**Provided text:**
>> Begin

A German charitable limited liability company (gemeinnützige GmbH, gGmbH) offers many advantages, especially in terms of taxation. However, it must comply with numerous requirements of the German law on nonprofit organizations. When founding a gGmbH, serious mistakes can therefore occur, which might later lead to the loss of its charitable tax-exempt status.
The charitable LLC is not an independent legal form, but a regular commercial GmbH. However, it differs from the commercial GmbH above all in its objectives.
The formation of a charitable LLC in Germany is therefore largely similar to the formation of a commercial LLC:
- Draft of the gGmbH statutes
First, the shareholders draft and establish the articles of association, which are often referred to as the gGmbH statutes.
- Coordination with the tax office
The next step is to coordinate the articles of association with the responsible tax office in order to ensure that the regulations in the articles of association comply with the requirements of the German nonprofit tax law.
- Appointment of the managing director(s)
Via a shareholders' resolution, the shareholders then appoint the managing director(s). The cooperation with the managing director(s) should be based on a suitable managing director service agreement from the outset in order to avoid unnecessary disputes in the event of a conflict.
- Provision of the original capital contributions
The shareholders must now provide their respective capital contributions. At least half, i.e. EUR 12,500, must be paid in on the minimum share capital of EUR 25,000.
- Entry in the commercial register
Finally, the LLC must be registered for entry in the commercial register. The registration is important because it is only then that the LLC comes into existence legally. The limitation of liability takes full effect from this point on.
During the incorporation process of a charitable limited liability company, particularities arise mainly with regard to the statutes. These must comply with the requirements of German nonprofit tax law. The basic prerequisite for the recognition of the charitable status is the inclusion of a tax-privileged purpose in the statutes. The law distinguishes between charitable, religious and benevolent purposes. In addition, it must be determined in what specific way this purpose is to be achieved.
In Germany, when drafting the statutes, also the principles of exclusivity, immediacy and selflessness must be observed:
- According to the principle of exclusivity, the organization may only pursue its charitable, religious and benevolent purpose(s) specified in the statutes. If further purposes are to be added at a later time, the statutes must be amended accordingly in advance.

>> End

**Requirements:**
**a.** Condense the paragraph starting "During the incorporation process of a charitable limited liability company" from the text on German charitable LLCs into a short bulleted list that keeps its main facts.
**b.** Retype word for word the stretch of the text on German charitable LLCs from "During the incorporation" through "to be achieved.".
The listing after this point has nothing to do with the text on German charitable LLCs.

**Dataset excerpt:**
>> Begin

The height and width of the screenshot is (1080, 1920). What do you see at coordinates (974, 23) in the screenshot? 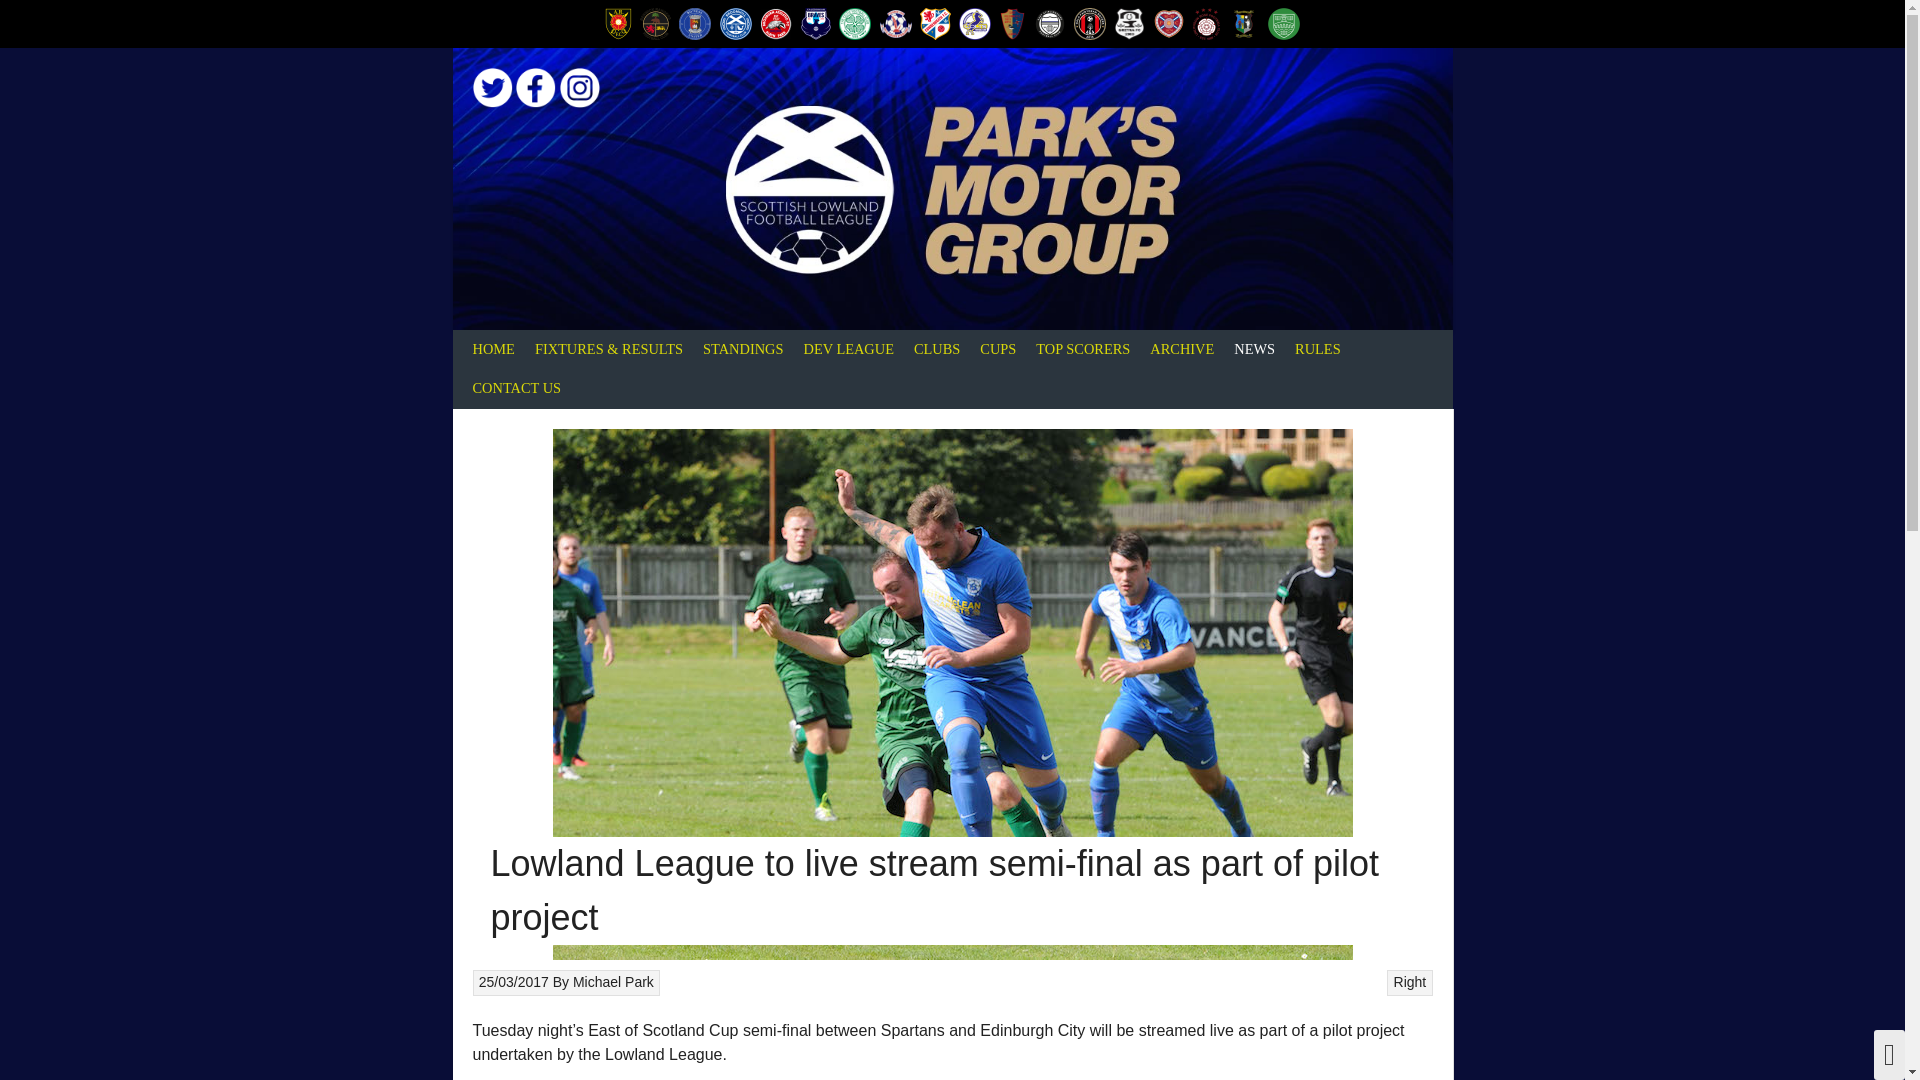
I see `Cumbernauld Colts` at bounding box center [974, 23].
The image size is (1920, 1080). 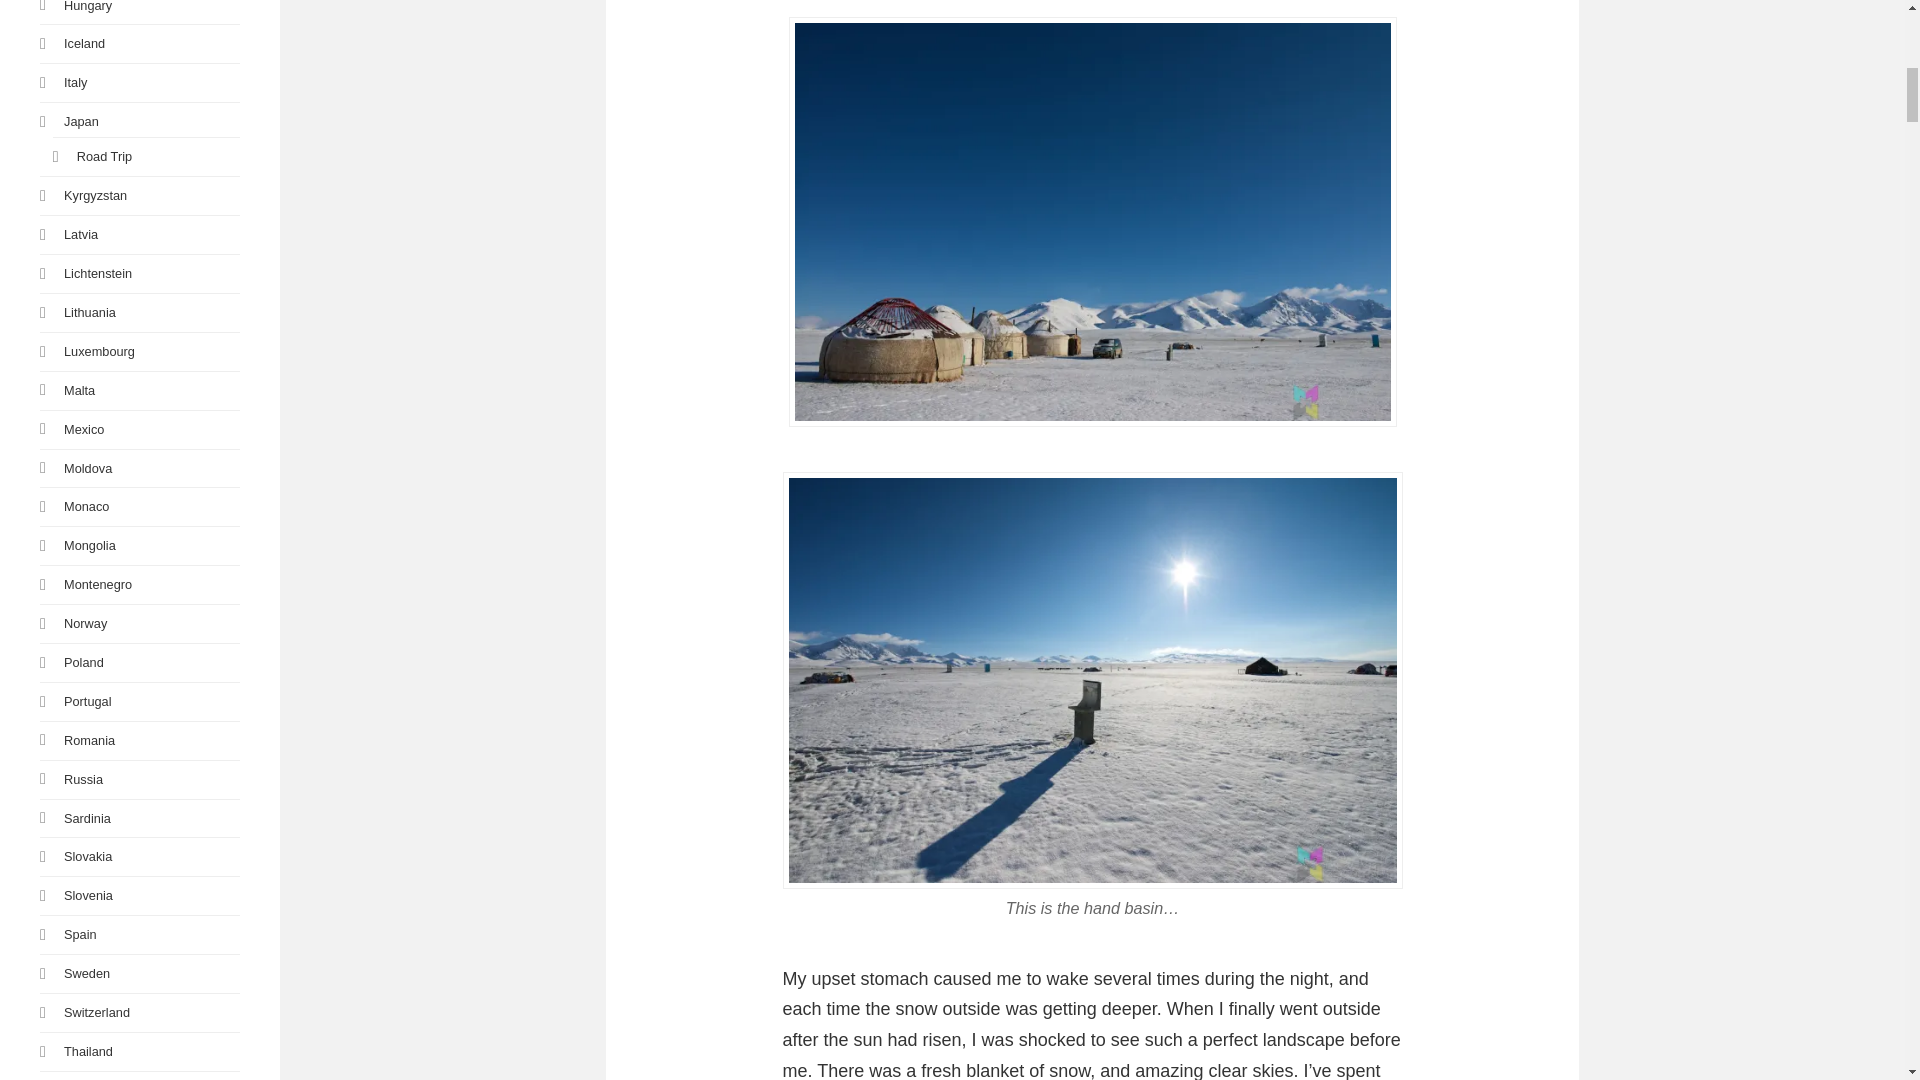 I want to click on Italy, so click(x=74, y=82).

>> End

**Solutions in order:**
**a.**
- When a gGmbH is incorporated, the particularities mainly concern its statutes, which must meet the requirements of German nonprofit tax law.
- Recognition of charitable status requires the statutes to include a tax-privileged purpose. The law distinguishes charitable, religious and benevolent purposes.
- The statutes must also specify how this purpose is to be achieved.

**b.**
During the incorporation process of a charitable limited liability company, particularities arise mainly with regard to the statutes. These must comply with the requirements of German nonprofit tax law. The basic prerequisite for the recognition of the charitable status is the inclusion of a tax-privileged purpose in the statutes. The law distinguishes between charitable, religious and benevolent purposes. In addition, it must be determined in what specific way this purpose is to be achieved.